Merujuk artikel “Riba dan Bunga Bank dalam Perspektif Islam” karya Achmad Saeful dan Sulastri (2021), di kalangan ahli hukum dan ekonomi Islam terdapat 2 (dua) pandangan yang berbeda dalam menyikapi soal bunga bank. Pandangan pertama menganggap bahwa bunga bank adalah bentuk lain dari riba sedangkan pandangan kedua menyatakan sebaliknya. Namun perlu digarisbawahi bahwa terlepas dari kontroversi itu, dalam Al-Qur’an dan Al-Hadits sendiri tidak ditemukan kata-kata tentang “bunga bank” sehingga yang perlu dicari adalah kaidah-kaidah umum terkait praktek muamalah.
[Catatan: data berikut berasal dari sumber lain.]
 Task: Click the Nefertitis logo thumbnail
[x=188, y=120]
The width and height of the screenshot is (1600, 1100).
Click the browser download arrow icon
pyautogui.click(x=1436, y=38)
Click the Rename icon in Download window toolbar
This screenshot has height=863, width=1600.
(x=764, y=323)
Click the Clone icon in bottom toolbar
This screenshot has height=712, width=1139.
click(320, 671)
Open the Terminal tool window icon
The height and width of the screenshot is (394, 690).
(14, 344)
Diantara para ulama yang menyamakan bunga bank dengan riba adalah al-Maududi, Sayyid Qutb, dan lain-lain, termasuk Yusuf al-Qaradhawi yang menyatakan bahwa bagaimanapun, bunga bank adalah sesuatu yang haram karena ia adalah riba. Sedangkan pendapat kedua menyatakan bahwa riba yang dimaksud dalam Al-Qur’an berbeda dengan bunga bank. Para ahli hukum Islam yang mendukung dibolehkannya bunga bank adalah Muhammad Abduh, Rasyid Ridha, Mahmud Shaltut, Abdul Wahab Khallaf, Ibrahim Z Al-Badawi, dan lain-lain. Pendapat ini sejalan dengan pendapat Afzalur Rahman yang menegaskan bahwa sistem ekonomi dapat disusun apabila bunga bank dapat dihapus namun keadaan ini tidak memungkinkan bagi konstruksi idealistik tersebut. Bisa dikatakan bahwa keberadaan bunga dalam kegiatan perbankan menjadi sesuatu yang dibutuhkan dalam kehidupan manusia. Orang di jaman ini tidak bisa lepas dari dunia perbankan.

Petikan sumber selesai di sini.